What the task asks
Continue the account of Jamie's final days from its last sentence, ignoring the listing that follows it.

Source text
====
With out hesitation my husband said: "I have no regrets. I love the military. I love my country. I'd take that bullet again."
As Jamie and I held one another, we not only embraced the hardships we had endured for the last 11 months of fighting for life, we embraced the reality of the end of a soldier’s life. Jamie asked Me to get a pen and paper to write down what he was about to tell me. He said “We might as well use the rest of my life to help plan the rest of yours.”
“The first thing he told me to write was, I love you and don’t you ever forget that, second, keep helping my soldiers and their families, take care of my soldiers and don’t ever let them forget they have our support. As for his last wish, I will keep that personal between Jamie & I for now.
As I lay next to him once again on his hospital bed, I asked him if he wants to let me go. He shook his head yes. I started to cry once more at the thought of losing my Jamie, and he shook his head no, I told him, I love him so much and he shook his head yes, I asked him if he knows how much everyone is going to miss him and he shook his head yes, I told him I remembered everything he told me to do and I will promise to do it, he shook his head yes, then after I kissed his lips I told him I know he has struggled more than humanly possible and I’m sorry for being so greedy and keeping you here because I didn’t want to let you go . He shook his head no and I gave him one last kiss. The private care nurse said she already made the call to the doctor and at 9:25am March 21, 2012 my husband took his last and final breath.
====
Collected data
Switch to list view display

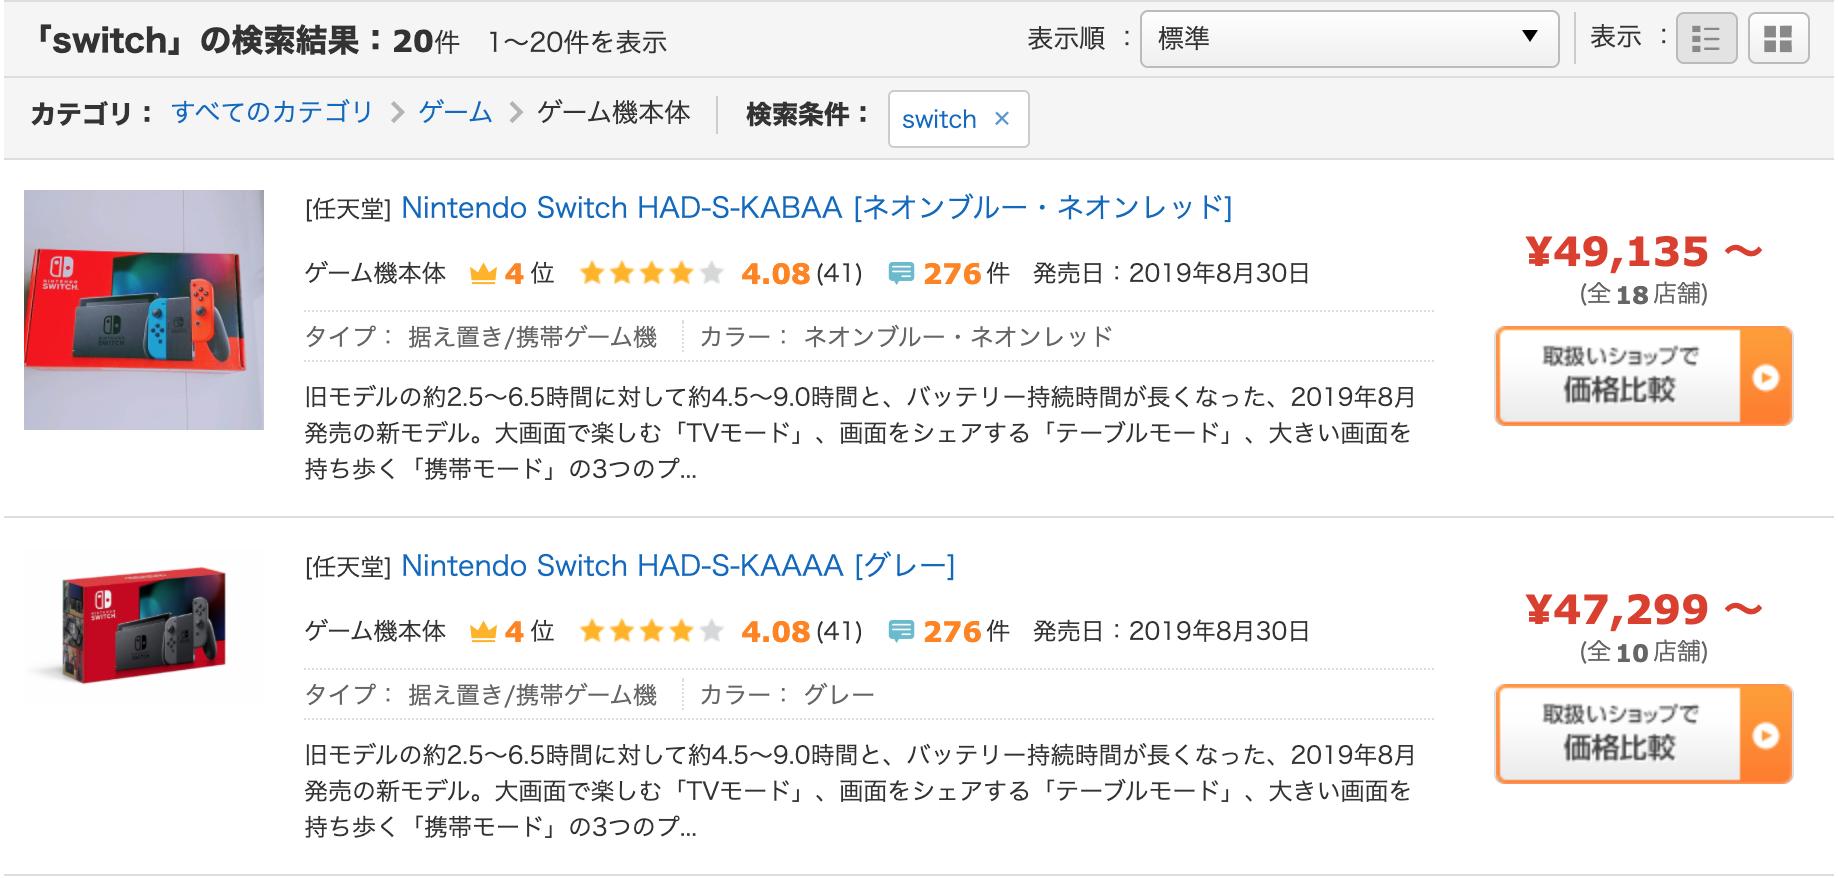pos(1706,39)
====
Exercise result
"I put all the love and admiration I have for him into everyone around me," it helps me heal and helps me become a better person." Each day I strive to create change in the world, just as my husband created change in me, I learned that I was not doing enough each day I went to my office, each day I lived out the American Dream, not realizing that in a moments notice, I would be taught a valuable lesson. Selfless service to others,
“If my husband can give his life for our country, then I can live each day for him, carrying on his dying wish to care for his fellow service members.”
Months after Jamie’s death, I took time to reflect on our life and after trying to understand how I was going to carry out Jamie's wish I chose to launch the Jamie Jarboe Foundation now named the Military Veteran Project a 501c3 Nonprofit which advovcates, educates & honors Military Veterans and their families.
The mission statement of the foundation is:
“To honor and Empower our Military Veterans"
To raise awareness and enlist the community's support.
Reintegration for service members with peer to peer support
To provide services, programs and grant the empowerment to Military Veterans.
Lead the nation by example through our patriotic leader outreach program.
Tonight I thank you for allowing me share my life with and help carrying on not only husband's wish and his memory.
My name is Melissa Jarboe, military spouse, wounded warrior wife and war widow. Today and everyday moving forward, I will honor the sacrifice of our men and women who selflessly serve our nation.